Q: We'd like to have a gravel driveway, but we also need to be able to plow it in the winter. Is that possible? —roland boucher, Weston, Mass.
Roger Cook replies: Sure, if you use a paving technique called chip sealing. Basically, it's just a layer of washed stone embedded in a tar-like substance sprayed over asphalt. (It won't work on concrete.) But when the paving crew is finished, usually in a couple of hours, you have what looks like an upscale, all-gravel driveway without gravel's maintenance headaches: There's no raking stones out of the yard or adding new ones every year. And when it snows, the surface can be cleared with care using a plow or a snowblower, just like regular pavement.
This job must be done in dry weather—after the ground gets above 50 degrees F and before the leaves fall—by a paving pro with experience handling the hot tar, heavy machines, and tons of stone that chip sealing requires. Here's what to expect when a crew shows up at your house.

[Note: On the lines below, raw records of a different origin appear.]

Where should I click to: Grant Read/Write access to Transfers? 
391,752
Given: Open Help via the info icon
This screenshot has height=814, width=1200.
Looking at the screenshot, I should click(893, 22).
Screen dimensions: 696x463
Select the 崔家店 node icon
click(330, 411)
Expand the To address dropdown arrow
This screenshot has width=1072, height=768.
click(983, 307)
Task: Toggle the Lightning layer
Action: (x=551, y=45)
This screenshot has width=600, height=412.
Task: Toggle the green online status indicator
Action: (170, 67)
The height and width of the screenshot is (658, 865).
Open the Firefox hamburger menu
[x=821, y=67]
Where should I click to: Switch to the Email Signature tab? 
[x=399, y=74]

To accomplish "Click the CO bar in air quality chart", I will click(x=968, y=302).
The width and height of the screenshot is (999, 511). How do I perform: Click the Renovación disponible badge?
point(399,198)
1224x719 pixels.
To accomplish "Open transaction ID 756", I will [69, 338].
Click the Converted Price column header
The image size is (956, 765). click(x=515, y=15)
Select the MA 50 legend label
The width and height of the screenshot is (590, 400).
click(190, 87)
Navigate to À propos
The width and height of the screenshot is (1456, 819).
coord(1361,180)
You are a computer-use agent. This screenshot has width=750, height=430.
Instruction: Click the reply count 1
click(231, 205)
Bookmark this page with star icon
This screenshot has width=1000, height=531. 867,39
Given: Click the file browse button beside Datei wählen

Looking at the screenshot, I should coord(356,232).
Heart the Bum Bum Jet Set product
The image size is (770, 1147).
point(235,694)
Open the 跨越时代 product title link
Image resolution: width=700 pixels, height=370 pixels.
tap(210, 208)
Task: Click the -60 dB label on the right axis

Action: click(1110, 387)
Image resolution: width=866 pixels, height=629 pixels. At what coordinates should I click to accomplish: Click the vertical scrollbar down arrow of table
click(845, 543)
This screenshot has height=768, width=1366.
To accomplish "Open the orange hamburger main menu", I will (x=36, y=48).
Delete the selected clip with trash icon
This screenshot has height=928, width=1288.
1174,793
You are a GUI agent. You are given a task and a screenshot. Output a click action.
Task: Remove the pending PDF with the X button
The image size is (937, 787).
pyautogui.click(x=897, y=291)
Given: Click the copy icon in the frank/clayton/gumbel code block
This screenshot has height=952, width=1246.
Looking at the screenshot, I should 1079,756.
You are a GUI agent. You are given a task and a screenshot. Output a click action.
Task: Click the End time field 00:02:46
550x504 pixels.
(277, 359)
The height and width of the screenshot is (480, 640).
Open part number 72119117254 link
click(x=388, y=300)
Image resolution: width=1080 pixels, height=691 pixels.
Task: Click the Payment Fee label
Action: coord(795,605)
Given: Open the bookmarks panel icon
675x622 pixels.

Note: Not a DIY project. Requires a paving crew of eight, heavy machinery, and specialized equipment for heating and applying bitumen.
Apply the Bitumen
Before the crew arrives, remove any weeds or moss and sweep the driveway clean with a broom. Hot tar can't stick to wet pavement, so the paving contractor will schedule the work for a dry day. The crew starts the process by using a long wand to apply an even, ¼-inch coat of MC3000 bitumen heated to 190 degrees F.
Dump the Stone
As soon as the bitumen is down, the wheelbarrow crew hauls dry stone from a dump truck and unloads it onto the hot tar. The material used for this project—tan peastone—is a popular choice. Other colors and types, including crushed stone, can also be used, as long as the stone is washed and screened to ⅜ inch or less.
Spread the Stone
Following right behind the wheel-barrows, crew members with wooden lutes spread the stone over the tar, making an even layer about a half inch thick. This step must be done quickly, before the tar cools. Stones that fall outside the driveway's edge should be raked or swept back.
Roll the Surface
Once the stones are spread, a multi-tire pneumatic roller machine is driven back and forth over the stones to press them firmly into the bitumen. (A pavement roller with a steel wheel would crush the stones.) When the rolling is done, the driveway is ready for use.